A key aspect of this problem, especially in California, is the indemnification defense obligation. By both common and statutory law, the concept of indemnification includes two separate duties, a reimbursement obligation regarding covered losses, and a defense obligation regarding covered claims. Prior to the 2008 California Supreme Court decision in Crawford vs. Weather Shield, the common understanding was that the defense obligation was related to the loss reimbursement obligation. Thus, if an A/E’s indemnification was triggered by its negligence (as opposed to, for example, merely “arising out of its services”), then it had no duty to provide either reimbursement or defense unless and until it was determined to be negligent. Crawford, while professing to merely reveal the law as it has always been, profoundly changed this notion, holding that the reimburse and defense duties were separate and distinct, and that unless the contract expressly provided otherwise, the defense obligation was immediate and not fault-based. Thus, if an A/E with a negligence-triggered indemnification was not negligent and therefore has no loss reimbursement obligation, it nevertheless still has a defense obligation, and that obligation arises immediately when the client makes a demand, and applies even if the A/E was totally negligence-free — not unlike the defense of an insured driver provided by an automobile liability insurance company.

This risk of an immediate and no-fault defense obligation is greatly exacerbated by the way the liability insurance industry has evolved over the decades. General liability, or CGL, policies, which typically have “professional services” exclusions, do cover “contractual liability.” Thus, a contractor can assume project risk by contract and pass it on to its CGL insurer (for a premium that can be included in the construction contract budget so that ultimately the cost of insuring the related project risk is borne by the project owner). Professional liability, or E&O, policies, however, cover only fault-related liability, and do not cover liability solely contractual liability. Thus, if an A/E contracts (even inadvertently) to assume a no-fault indemnification obligation and is then called upon to defend its client regarding a claim related to its professional services, it is not covered by its CGL insurer because of the “professional services” policy exclusion, and it is not covered by its E&O insurer because its defense liability is solely contractual.
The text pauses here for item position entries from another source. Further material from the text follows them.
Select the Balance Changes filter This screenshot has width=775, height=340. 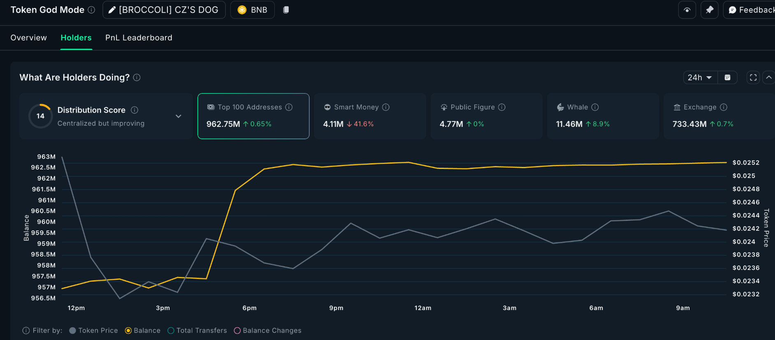(237, 331)
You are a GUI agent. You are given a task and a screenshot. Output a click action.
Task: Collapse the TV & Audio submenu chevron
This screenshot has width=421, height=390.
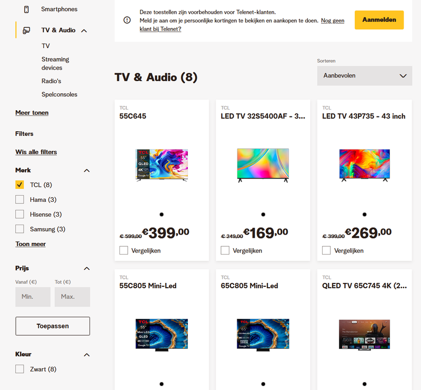[84, 31]
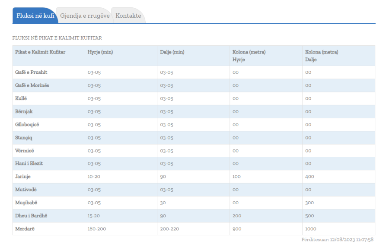Switch to the Gjendja e rrugëve tab
Screen dimensions: 389x247
click(85, 16)
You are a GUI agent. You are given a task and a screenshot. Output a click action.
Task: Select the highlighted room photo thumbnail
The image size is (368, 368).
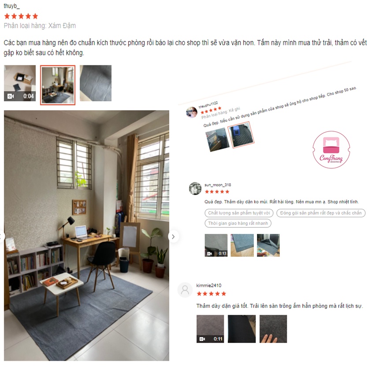(58, 85)
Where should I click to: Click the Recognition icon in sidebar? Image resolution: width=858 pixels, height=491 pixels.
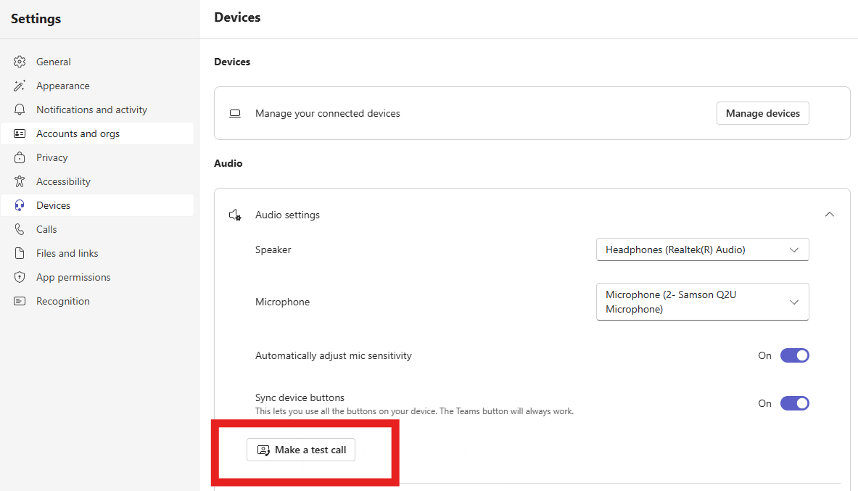coord(20,301)
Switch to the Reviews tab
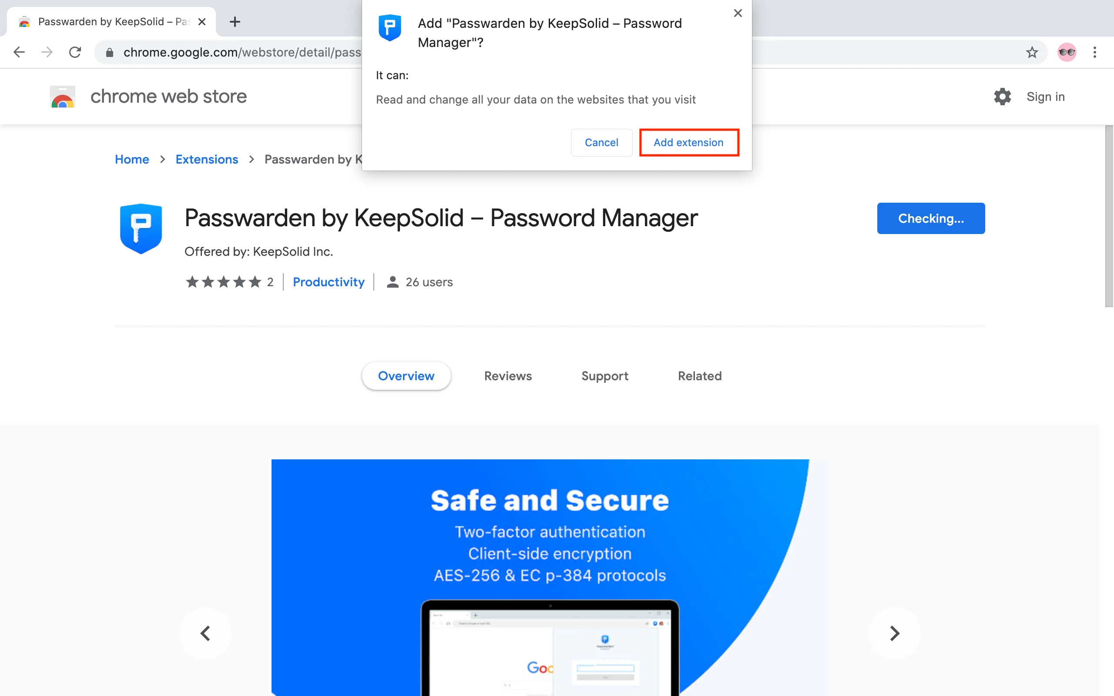 point(508,376)
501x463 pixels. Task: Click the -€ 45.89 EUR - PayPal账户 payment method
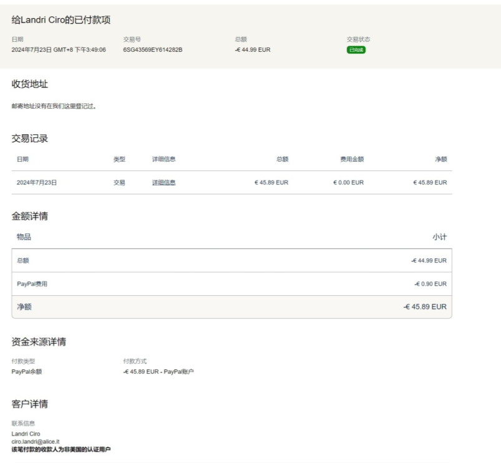(158, 372)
Effective January 1, 2018, this problem has largely been remedied by a profound change in California statutory law. Pursuant to SB 496 (which was signed by Governor Brown on April 28th), Civil Code section 2782.8 is amended to provide that any contract for architectural, engineering, landscape architectural or surveying professional services entered into on or after this date with a private or non-state governmental entity client automatically and irrevocably provides that the A/E’s cost of defending its client cannot exceed its proportionate percentage of fault. While in the legal world everything is arguable, almost certainly this limitation trumps any argument for a no-fault defense obligation, and thus largely coordinates the contractual indemnification liability with the insurance protection provided by standard E&O policies.

Note that this statutory protection does not apply to contracts with any California state agency, or to contracts with professionals other than those enumerated above such as interior designers, cost estimators, PMs and CMs.

While the new law is not retroactive, pursuant to earlier versions of Civil Code section 2782.8 there are arguable limitations on indemnification defense obligations in contracts entered into prior to January 1, 2018.

In addition, for any contract entered into before the Crawford decision by parties that did not intend to create a no-fault defense obligation but failed to understand the law as later “revealed,” arguably the contract can be reformed to conform to what was intended.

Contractual indemnification provisions remain dangerous, and will be so as long as such provisions are drafted and enforced by lawyers; but the Legislature — lead by Senator Cannella (the Legislature’s only engineer), and lobbied for by especially ACEC and the AIACC – has just taken a giant step in the right direction.